[Data on locating visible targets]

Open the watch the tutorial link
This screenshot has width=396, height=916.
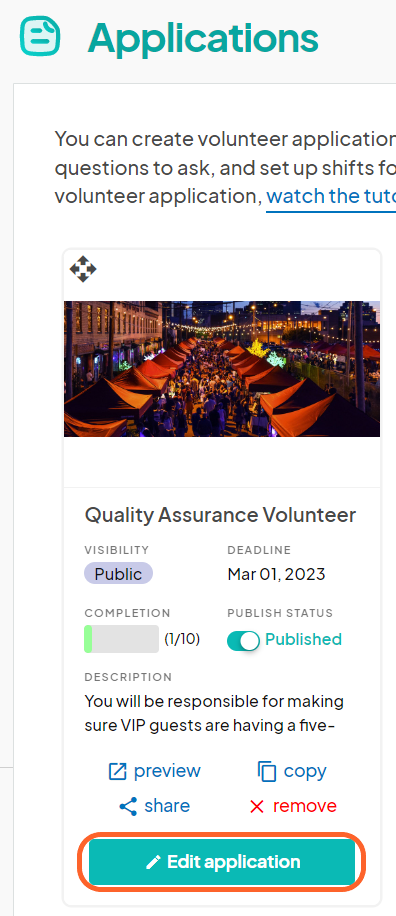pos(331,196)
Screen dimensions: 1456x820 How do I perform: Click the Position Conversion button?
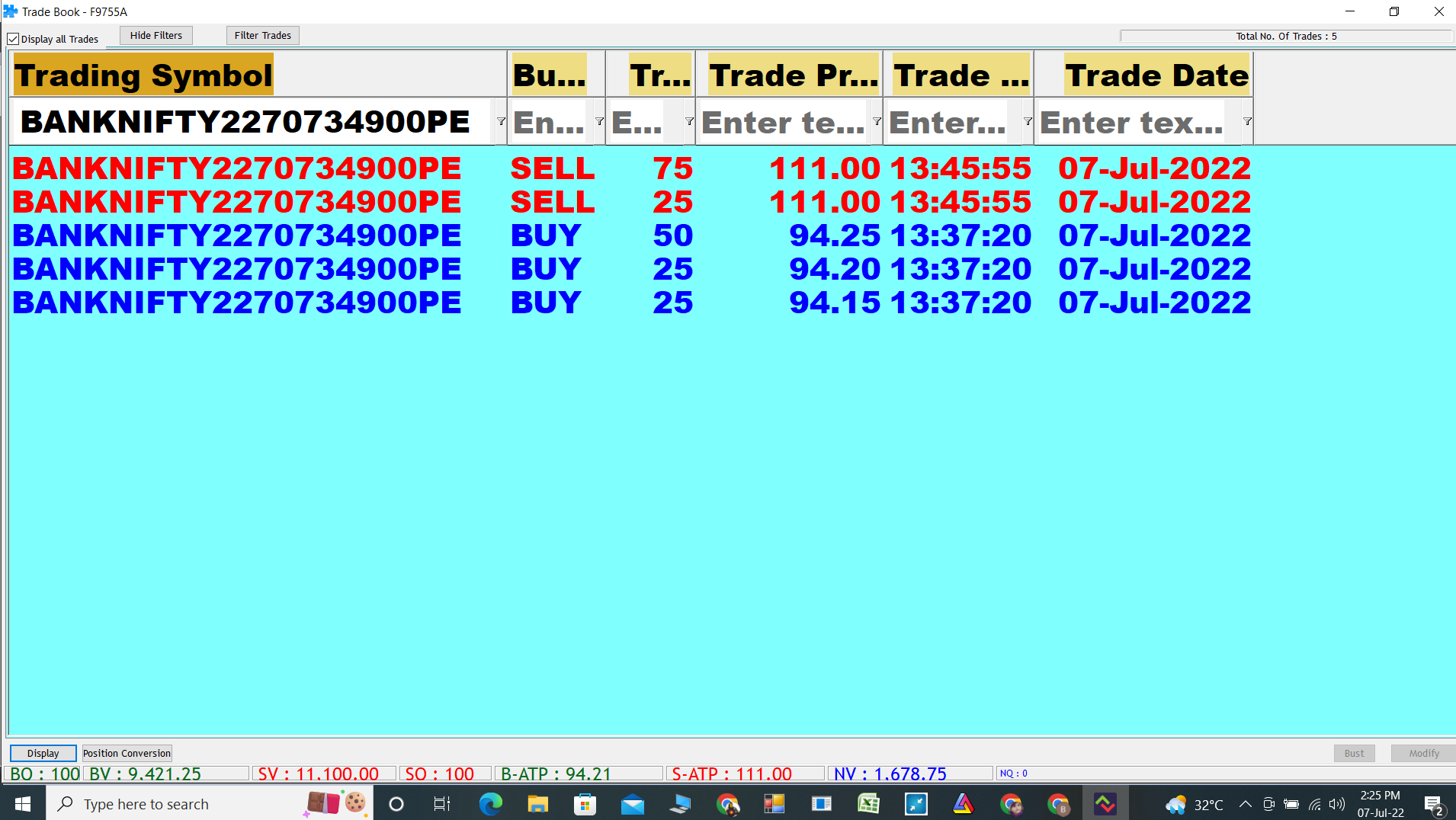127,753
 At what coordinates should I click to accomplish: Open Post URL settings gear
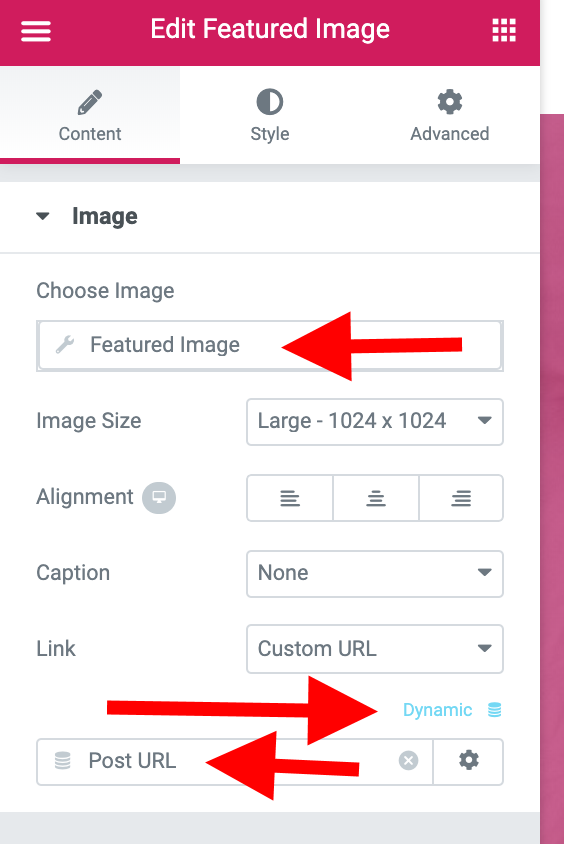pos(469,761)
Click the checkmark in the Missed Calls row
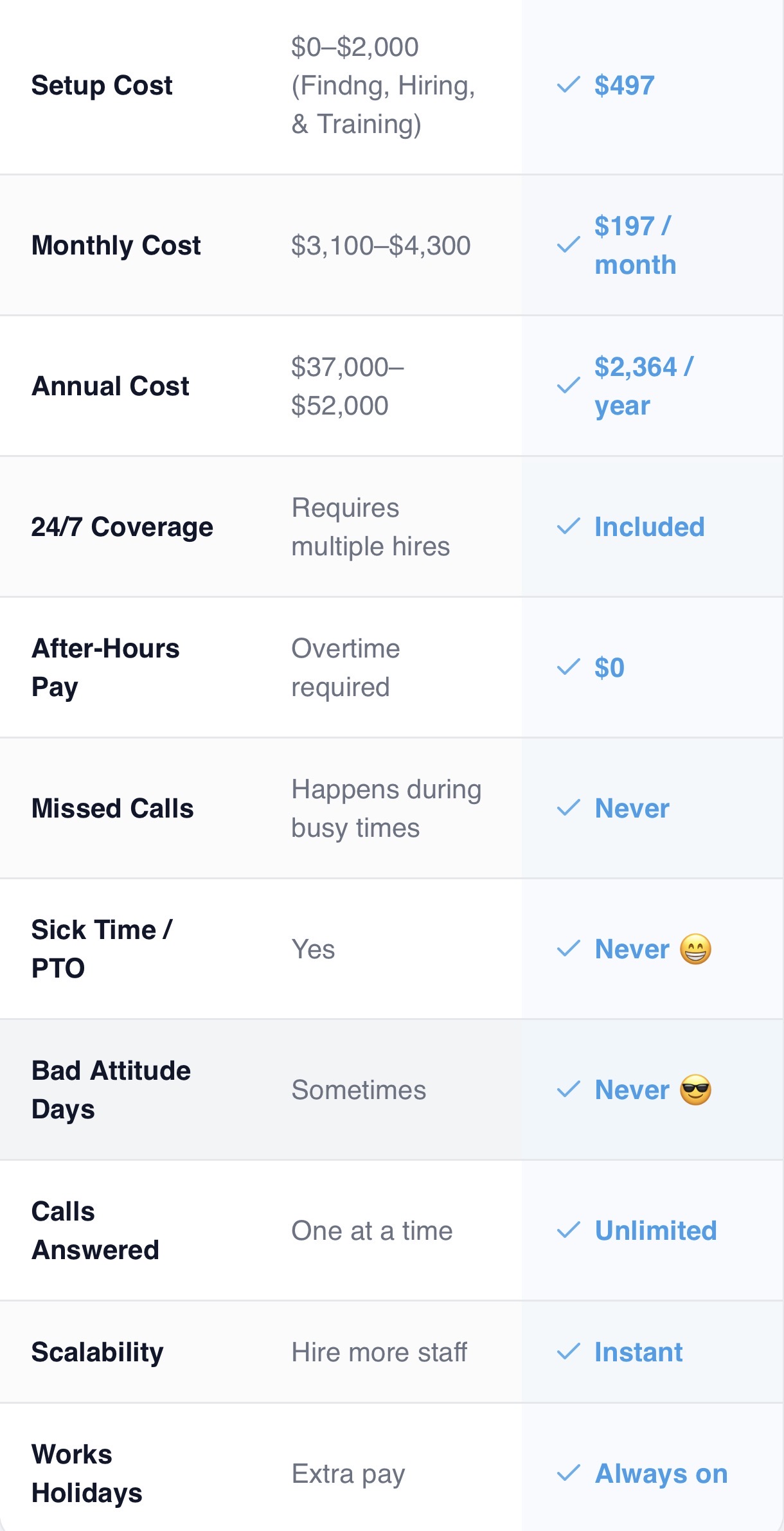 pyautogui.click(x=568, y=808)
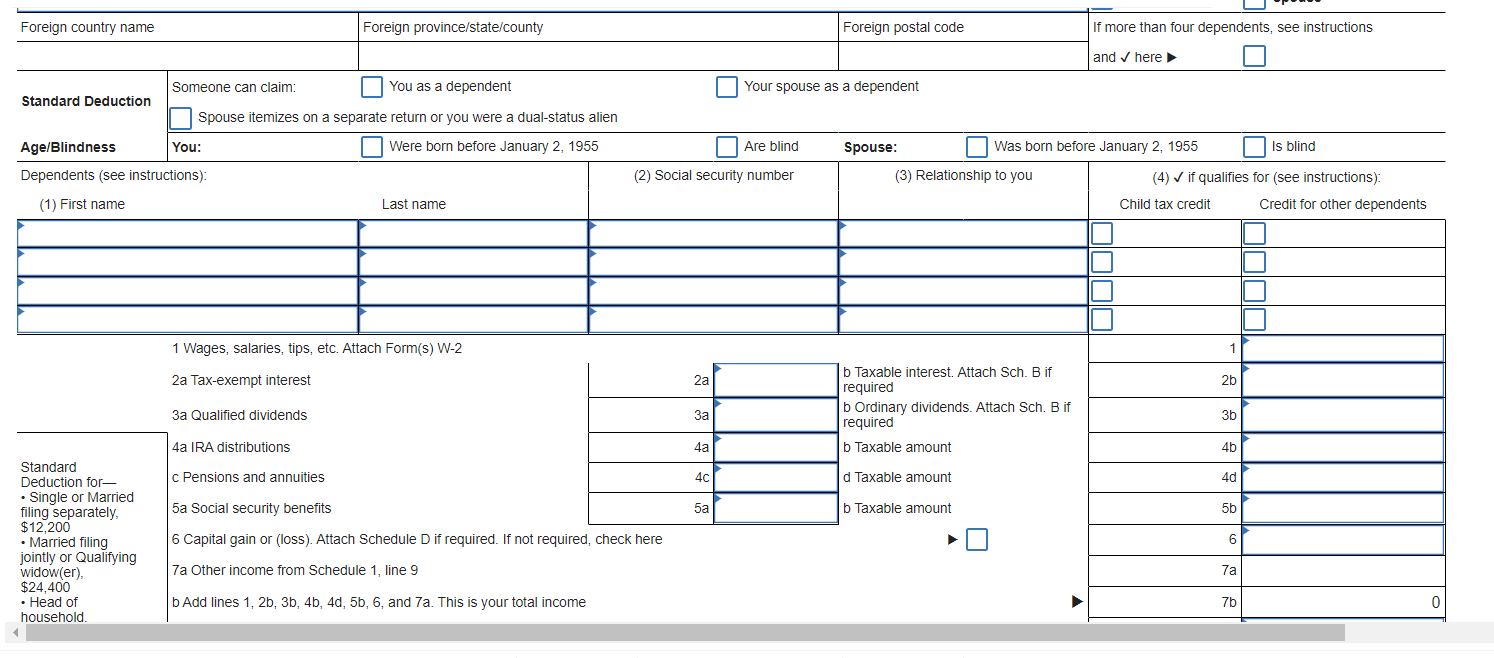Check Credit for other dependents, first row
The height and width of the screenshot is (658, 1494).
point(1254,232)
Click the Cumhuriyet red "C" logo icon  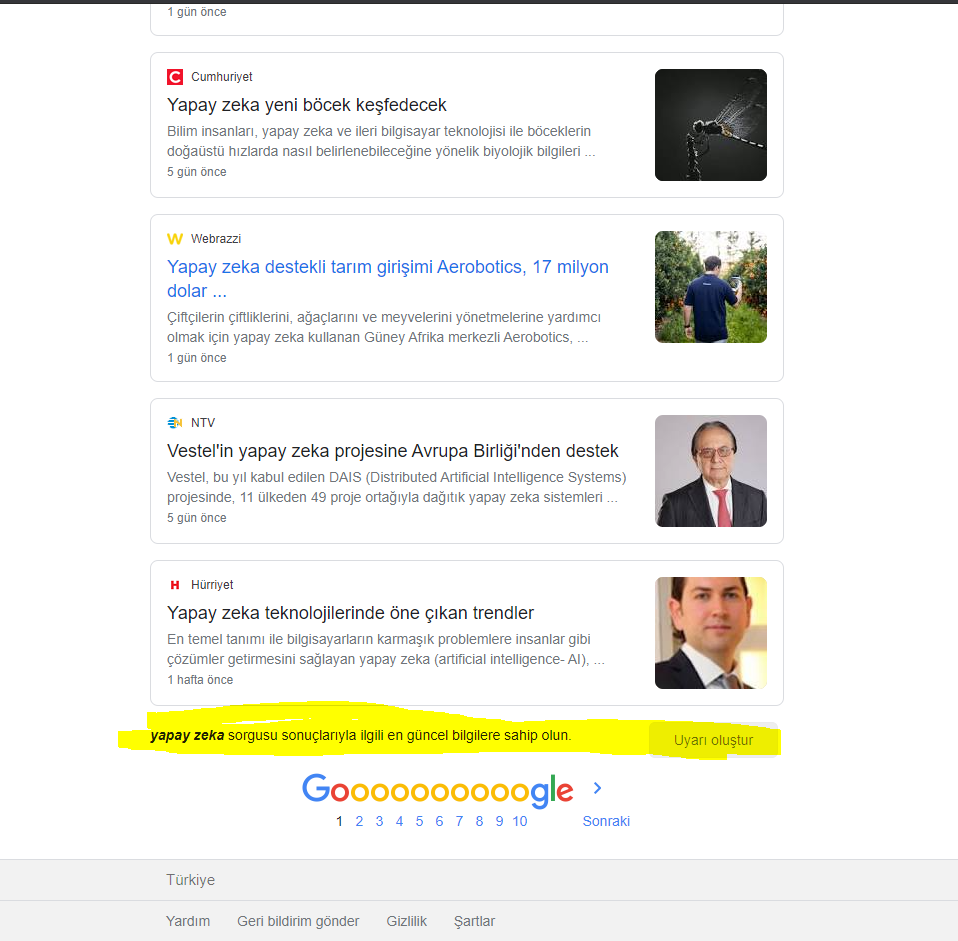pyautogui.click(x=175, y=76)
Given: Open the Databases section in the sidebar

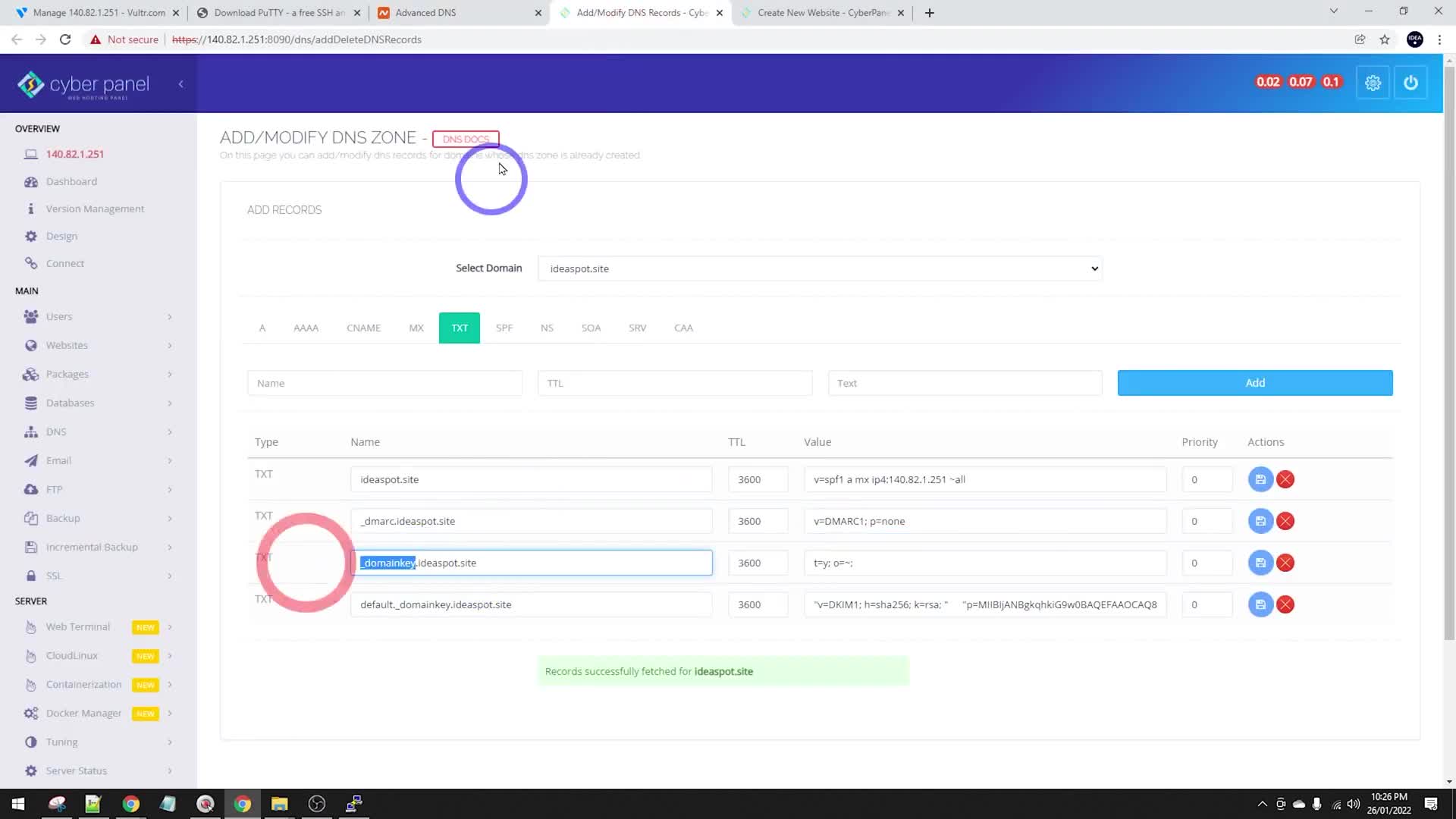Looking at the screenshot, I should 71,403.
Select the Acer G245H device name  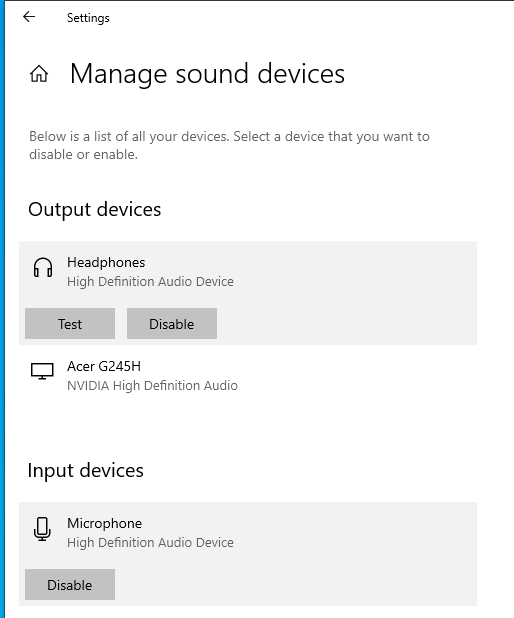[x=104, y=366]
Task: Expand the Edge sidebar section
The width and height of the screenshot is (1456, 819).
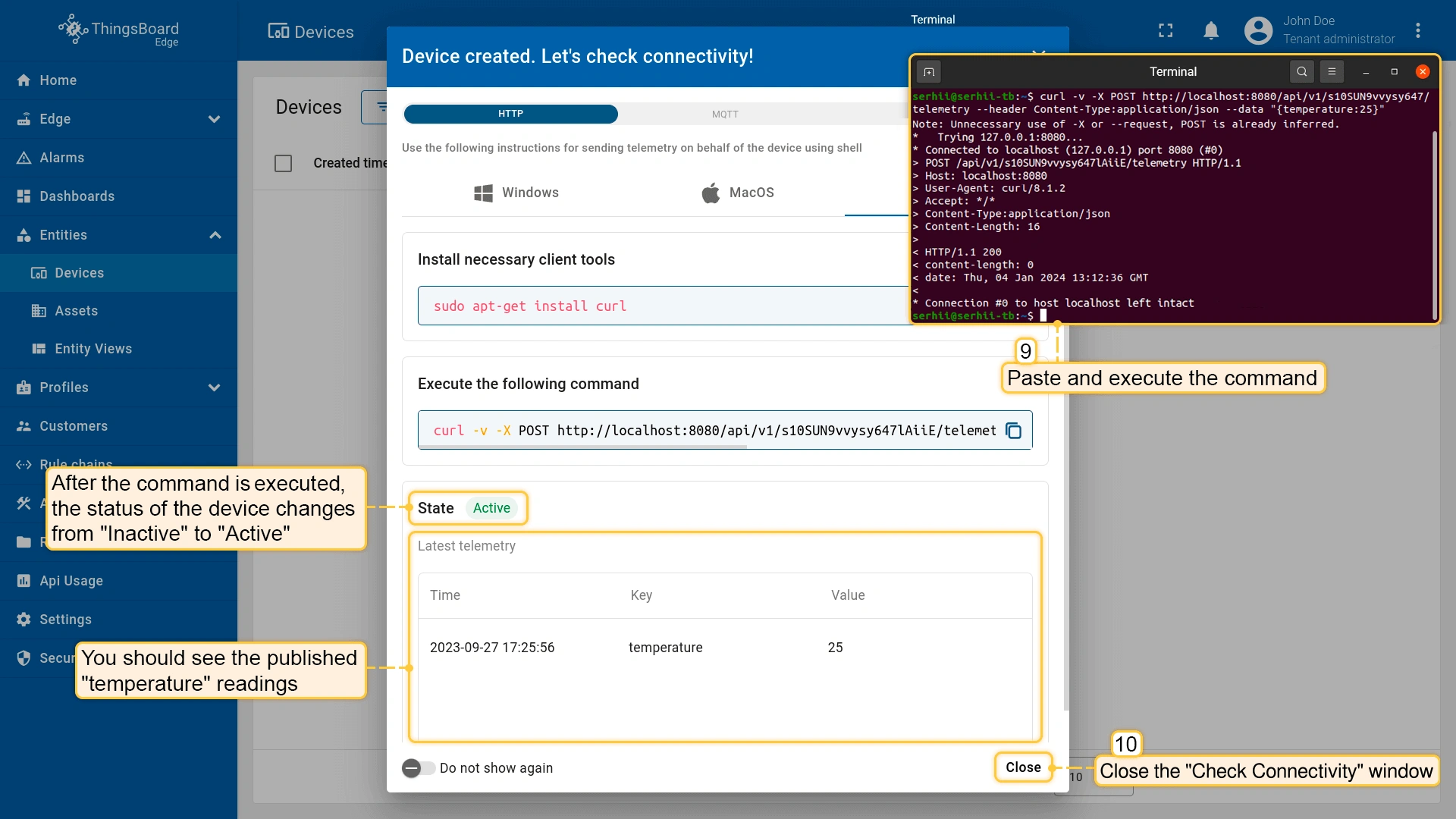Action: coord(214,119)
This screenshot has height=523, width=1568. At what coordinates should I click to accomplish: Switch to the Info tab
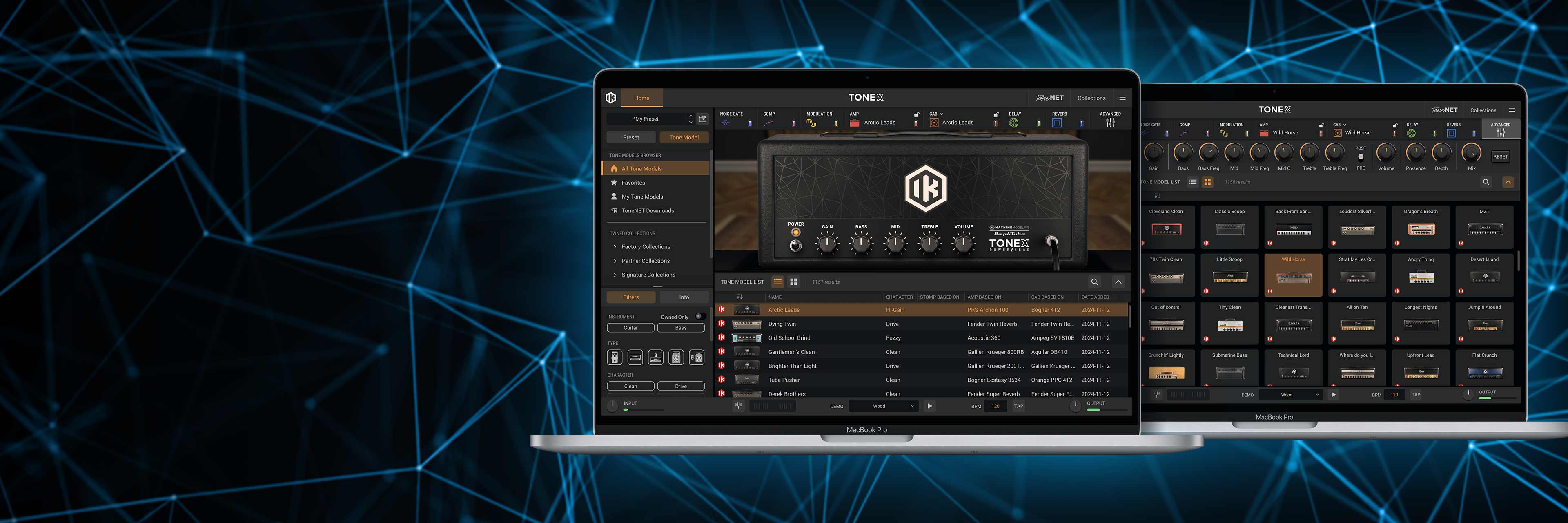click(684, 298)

- **Stated problem**
Copy the material from the line containing "Task: Expand the Edge sidebar section" through its end, increasing each click coordinate by 138 and keeping every other number, such as screenshot dimensions, unchanged. Omit the pictures.

- **Reply to the task**
Task: Expand the Edge sidebar section
The width and height of the screenshot is (1456, 819).
Action: coord(352,257)
This screenshot has height=523, width=1568. At what coordinates should I click to accomplish: Switch to the Info tab
click(822, 436)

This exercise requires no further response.